==== EXTRACT

Last week, in Part 1 of this two-part series, we talked about the ecosystems within the overall Private Rented Sector market place.  This week we take a look at the business ecosystems that operate within a larger BTR scheme. Many operators now see the minimum size of a BTR scheme as well above 150 units. Moreover, they would prefer schemes of 500 units and above. In the States it is not uncommon to see buildings with in excess of 1,000 units. In the UK, complexes like East Village and Wembley Park now boast more than 3,000 residences.

 

The sheer number of occupiers, all on individual leases, inevitably means that there will be a spread of rents achieved, on similarly configured units, due to timing of letting and market conditions, even within the same building or complex. What kind of spread should an operator look for?

 

Voids are a necessary lubricant for growth

 

In any scheme or village, there will be a number of voids or vacant units. Conventional wisdom says that the manager should minimise these but more experienced operators appreciate that these represent the oil in the machine that gives the opportunity to continually refresh the units and set new rental highs, improving the general rental “tone” of the building. In addition, there are new businesses like Staykeepers and Lavanda who offer to actively manage very short term rentals at premium rents using accommodation platforms like Airbnb and Bookings.com. This can be on behalf of the operator or, indeed, on behalf of the resident with the operator's consent. This adds another dimension to a part of the BTR schemes rental offering. At the other end of the scale, there may also be longer leases which sit at lower rental levels for some time but which can have a positive impact on the overall risk profile.

========
==== PROVIDED DATA

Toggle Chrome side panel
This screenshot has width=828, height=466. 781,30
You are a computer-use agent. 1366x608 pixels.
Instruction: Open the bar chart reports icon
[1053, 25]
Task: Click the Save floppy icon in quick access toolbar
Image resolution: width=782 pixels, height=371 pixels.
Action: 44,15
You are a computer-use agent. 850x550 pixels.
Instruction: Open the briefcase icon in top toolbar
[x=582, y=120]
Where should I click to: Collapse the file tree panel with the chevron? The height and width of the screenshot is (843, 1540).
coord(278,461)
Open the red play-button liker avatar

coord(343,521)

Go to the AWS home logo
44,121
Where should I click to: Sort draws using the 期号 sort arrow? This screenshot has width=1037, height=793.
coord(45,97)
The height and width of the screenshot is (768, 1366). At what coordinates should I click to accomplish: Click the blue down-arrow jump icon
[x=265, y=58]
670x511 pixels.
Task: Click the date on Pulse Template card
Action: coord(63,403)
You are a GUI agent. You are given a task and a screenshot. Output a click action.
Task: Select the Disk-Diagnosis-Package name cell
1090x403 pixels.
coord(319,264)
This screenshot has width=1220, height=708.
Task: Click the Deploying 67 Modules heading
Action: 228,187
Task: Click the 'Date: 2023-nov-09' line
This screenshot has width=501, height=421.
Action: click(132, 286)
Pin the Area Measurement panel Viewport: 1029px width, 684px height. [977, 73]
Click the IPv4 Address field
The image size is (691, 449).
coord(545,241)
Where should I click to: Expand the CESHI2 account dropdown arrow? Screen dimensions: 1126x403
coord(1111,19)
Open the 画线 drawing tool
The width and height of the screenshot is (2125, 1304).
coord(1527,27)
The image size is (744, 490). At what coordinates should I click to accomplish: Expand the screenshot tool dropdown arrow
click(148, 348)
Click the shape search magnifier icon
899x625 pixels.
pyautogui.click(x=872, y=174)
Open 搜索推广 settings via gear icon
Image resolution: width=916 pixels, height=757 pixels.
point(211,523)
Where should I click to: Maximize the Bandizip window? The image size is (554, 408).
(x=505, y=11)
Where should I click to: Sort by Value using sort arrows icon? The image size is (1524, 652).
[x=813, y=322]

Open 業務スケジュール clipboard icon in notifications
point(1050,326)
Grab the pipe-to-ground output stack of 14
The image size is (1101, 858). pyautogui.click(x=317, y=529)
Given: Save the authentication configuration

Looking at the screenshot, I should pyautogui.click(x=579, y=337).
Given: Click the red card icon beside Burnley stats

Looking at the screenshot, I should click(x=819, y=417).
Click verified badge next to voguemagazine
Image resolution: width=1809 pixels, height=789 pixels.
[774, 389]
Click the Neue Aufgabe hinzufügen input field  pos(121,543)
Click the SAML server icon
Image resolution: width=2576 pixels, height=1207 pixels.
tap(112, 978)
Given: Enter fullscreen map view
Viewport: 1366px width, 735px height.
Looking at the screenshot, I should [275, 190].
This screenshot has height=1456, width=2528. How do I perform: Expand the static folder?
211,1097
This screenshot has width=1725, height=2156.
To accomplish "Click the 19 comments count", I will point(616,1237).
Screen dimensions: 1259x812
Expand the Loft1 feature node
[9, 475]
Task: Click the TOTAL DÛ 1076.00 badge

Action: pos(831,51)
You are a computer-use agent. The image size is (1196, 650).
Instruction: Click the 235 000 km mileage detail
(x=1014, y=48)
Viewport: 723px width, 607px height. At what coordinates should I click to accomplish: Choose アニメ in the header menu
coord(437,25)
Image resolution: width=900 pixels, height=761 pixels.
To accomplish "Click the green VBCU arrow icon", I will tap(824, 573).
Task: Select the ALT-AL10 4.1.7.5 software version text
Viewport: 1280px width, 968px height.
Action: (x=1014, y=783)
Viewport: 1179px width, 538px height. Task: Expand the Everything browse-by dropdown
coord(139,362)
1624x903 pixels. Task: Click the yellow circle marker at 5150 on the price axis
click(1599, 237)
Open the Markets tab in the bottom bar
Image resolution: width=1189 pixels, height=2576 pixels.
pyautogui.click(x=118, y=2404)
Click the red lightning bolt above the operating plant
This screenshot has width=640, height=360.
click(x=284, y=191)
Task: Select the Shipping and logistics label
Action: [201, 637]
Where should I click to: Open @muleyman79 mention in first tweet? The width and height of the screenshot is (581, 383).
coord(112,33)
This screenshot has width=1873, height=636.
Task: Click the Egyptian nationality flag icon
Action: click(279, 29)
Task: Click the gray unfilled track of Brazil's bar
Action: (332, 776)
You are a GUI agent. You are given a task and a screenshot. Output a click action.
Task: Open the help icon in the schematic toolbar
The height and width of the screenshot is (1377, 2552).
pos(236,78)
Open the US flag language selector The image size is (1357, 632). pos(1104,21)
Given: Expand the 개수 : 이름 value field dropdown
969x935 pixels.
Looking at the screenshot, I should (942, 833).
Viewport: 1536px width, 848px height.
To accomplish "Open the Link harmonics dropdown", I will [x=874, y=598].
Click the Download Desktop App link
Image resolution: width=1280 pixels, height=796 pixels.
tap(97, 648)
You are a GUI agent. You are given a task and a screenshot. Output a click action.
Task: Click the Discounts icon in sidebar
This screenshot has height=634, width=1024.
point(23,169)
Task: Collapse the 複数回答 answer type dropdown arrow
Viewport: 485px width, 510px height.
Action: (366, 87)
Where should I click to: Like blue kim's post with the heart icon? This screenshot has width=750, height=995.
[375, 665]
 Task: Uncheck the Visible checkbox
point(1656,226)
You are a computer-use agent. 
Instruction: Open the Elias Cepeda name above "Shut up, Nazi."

========

TASK OBJECTIVE: In the build-to-rent text, how many residences do complexes like East Village and Wembley Park now have?

IN RESPONSE: More than 3,000 residences.